=== Dataset ===
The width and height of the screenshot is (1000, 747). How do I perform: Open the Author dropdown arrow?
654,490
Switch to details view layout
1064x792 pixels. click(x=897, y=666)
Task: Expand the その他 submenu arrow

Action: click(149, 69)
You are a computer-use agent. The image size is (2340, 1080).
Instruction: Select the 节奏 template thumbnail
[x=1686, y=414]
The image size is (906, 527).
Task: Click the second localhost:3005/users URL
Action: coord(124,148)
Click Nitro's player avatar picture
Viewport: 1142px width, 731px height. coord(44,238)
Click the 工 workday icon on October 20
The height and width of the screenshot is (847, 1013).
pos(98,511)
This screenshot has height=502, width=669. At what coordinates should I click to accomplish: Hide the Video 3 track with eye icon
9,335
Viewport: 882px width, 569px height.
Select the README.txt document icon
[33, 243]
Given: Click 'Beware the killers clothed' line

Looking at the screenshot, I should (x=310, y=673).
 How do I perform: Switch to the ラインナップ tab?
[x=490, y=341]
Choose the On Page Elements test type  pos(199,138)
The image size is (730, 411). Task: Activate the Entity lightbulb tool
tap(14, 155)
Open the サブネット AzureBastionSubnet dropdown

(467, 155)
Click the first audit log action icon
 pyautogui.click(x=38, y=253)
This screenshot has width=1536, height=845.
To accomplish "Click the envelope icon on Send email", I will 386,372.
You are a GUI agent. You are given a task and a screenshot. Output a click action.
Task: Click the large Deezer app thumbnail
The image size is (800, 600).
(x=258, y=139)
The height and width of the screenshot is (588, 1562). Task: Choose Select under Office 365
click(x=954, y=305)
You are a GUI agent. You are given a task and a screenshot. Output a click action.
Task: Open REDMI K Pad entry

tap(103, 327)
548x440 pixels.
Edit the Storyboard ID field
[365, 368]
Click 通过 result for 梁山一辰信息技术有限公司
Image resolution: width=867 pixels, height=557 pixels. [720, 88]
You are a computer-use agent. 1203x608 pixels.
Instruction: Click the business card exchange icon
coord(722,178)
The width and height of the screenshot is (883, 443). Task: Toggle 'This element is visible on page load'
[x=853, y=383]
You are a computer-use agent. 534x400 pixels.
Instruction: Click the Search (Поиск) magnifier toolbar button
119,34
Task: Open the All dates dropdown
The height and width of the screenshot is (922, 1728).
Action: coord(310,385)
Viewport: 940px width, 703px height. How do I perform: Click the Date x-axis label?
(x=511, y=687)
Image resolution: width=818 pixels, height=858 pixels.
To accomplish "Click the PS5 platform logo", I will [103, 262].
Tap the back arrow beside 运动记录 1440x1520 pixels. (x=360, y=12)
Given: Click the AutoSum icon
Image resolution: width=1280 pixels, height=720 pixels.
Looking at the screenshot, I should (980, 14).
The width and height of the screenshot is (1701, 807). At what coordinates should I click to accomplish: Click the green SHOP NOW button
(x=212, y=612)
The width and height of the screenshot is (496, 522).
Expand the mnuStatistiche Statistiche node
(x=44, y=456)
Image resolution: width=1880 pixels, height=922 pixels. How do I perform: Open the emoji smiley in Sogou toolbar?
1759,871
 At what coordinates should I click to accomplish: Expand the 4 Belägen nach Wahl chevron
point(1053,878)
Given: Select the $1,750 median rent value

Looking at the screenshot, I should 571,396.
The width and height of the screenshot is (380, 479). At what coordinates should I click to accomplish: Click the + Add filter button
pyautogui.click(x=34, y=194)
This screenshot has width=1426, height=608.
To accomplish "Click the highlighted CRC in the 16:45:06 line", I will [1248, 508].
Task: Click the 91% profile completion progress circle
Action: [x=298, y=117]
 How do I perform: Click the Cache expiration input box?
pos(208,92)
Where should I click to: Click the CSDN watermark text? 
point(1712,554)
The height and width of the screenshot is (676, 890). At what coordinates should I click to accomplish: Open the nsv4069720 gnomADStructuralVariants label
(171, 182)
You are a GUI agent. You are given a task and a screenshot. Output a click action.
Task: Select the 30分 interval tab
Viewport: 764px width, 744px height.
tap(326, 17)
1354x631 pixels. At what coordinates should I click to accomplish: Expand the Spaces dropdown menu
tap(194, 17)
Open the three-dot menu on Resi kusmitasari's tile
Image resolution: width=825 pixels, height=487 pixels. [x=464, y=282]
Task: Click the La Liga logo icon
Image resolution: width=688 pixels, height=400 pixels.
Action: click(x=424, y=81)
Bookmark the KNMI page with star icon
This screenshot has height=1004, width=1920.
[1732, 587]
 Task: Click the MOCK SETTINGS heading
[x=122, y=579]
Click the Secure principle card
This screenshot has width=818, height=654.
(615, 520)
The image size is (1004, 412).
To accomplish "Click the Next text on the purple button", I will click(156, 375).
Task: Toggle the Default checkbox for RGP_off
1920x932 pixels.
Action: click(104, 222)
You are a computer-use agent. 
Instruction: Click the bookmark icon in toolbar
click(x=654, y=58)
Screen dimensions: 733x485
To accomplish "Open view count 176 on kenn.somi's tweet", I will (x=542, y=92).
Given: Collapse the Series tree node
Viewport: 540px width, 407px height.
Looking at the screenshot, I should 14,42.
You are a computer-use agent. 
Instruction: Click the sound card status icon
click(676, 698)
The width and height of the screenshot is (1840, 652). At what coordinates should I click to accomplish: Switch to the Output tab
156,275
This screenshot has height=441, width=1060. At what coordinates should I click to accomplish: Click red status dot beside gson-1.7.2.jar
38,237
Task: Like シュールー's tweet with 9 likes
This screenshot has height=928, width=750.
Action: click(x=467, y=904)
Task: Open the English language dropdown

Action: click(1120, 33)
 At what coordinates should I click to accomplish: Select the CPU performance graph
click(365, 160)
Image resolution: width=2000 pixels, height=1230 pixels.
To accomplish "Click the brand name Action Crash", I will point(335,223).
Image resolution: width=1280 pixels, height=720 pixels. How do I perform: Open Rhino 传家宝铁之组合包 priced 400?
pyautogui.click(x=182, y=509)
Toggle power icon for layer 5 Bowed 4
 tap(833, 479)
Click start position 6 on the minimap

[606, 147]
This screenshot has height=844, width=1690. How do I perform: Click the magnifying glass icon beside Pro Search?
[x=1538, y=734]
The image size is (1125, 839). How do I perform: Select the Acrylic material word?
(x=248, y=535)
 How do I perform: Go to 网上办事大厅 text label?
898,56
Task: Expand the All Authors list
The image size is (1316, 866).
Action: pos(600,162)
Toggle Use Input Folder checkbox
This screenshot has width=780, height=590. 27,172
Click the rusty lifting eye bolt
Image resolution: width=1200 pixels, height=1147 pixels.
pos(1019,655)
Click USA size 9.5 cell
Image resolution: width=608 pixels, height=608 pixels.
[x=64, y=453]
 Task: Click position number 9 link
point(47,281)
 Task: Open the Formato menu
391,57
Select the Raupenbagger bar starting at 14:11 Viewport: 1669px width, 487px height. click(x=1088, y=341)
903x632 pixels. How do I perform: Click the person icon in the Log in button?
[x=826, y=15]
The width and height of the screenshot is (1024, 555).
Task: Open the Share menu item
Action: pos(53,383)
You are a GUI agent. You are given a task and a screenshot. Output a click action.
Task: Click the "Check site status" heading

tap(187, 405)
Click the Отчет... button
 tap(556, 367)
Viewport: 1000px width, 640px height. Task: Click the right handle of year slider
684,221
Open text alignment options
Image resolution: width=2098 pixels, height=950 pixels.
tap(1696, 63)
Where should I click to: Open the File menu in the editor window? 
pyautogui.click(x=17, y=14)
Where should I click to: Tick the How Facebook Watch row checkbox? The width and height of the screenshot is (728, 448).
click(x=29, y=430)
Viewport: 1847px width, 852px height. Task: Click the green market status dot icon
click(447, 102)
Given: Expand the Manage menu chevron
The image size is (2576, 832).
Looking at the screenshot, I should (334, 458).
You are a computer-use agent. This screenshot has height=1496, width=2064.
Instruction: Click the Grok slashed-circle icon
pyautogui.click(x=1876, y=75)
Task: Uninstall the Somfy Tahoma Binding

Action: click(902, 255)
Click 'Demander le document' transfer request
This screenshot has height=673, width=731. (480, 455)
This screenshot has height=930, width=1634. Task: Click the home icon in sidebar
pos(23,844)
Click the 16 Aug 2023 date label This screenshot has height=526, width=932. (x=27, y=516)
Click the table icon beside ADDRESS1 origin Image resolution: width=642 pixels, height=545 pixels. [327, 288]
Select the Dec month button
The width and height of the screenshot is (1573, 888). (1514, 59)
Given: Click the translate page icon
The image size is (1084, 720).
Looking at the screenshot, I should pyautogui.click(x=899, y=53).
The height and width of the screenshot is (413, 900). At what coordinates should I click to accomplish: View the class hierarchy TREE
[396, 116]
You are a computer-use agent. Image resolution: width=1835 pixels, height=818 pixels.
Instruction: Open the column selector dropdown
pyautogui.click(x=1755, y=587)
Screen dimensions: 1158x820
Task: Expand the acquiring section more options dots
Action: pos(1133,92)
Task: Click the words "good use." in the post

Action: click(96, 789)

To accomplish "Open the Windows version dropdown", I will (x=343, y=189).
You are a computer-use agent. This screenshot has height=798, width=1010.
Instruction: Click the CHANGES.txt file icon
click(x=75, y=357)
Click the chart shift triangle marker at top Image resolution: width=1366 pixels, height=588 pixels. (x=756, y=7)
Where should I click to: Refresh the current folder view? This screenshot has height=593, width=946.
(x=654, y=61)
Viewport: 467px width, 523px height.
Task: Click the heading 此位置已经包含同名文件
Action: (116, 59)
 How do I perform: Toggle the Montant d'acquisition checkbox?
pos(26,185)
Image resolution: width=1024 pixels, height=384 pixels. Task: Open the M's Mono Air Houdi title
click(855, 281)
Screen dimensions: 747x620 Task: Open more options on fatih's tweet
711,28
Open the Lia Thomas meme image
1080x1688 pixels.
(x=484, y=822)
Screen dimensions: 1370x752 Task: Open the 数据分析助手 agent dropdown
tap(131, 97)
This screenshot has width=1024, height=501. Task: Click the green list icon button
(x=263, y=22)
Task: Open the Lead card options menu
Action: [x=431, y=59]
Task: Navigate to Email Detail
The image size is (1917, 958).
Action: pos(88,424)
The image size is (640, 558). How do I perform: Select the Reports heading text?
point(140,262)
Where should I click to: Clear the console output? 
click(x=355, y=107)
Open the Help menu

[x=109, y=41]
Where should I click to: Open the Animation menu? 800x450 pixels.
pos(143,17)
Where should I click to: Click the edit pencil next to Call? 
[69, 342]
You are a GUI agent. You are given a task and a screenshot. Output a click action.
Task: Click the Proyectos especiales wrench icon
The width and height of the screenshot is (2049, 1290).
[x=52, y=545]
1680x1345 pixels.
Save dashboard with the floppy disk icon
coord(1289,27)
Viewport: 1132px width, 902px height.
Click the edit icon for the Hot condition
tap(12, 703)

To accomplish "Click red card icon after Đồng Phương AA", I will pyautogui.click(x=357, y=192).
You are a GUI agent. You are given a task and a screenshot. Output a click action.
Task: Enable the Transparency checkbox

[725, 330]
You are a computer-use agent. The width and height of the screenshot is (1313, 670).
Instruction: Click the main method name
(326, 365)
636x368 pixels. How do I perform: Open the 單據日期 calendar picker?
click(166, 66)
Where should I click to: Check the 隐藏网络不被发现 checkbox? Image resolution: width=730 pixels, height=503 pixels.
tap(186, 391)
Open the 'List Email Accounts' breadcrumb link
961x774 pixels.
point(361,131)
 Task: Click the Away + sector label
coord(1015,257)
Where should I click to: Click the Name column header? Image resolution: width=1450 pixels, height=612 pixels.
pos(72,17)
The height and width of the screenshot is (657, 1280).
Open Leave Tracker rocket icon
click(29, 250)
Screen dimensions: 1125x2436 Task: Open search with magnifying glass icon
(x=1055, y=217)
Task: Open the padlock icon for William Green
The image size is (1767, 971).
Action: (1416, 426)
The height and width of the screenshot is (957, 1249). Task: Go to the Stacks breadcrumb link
===
> **Your assignment**
In which lines of the records does the word "logo" appear? Copy each of them.

> **Written reply**
To accomplish "Click the PS5 platform logo", I will [103, 262].
Task: Click the La Liga logo icon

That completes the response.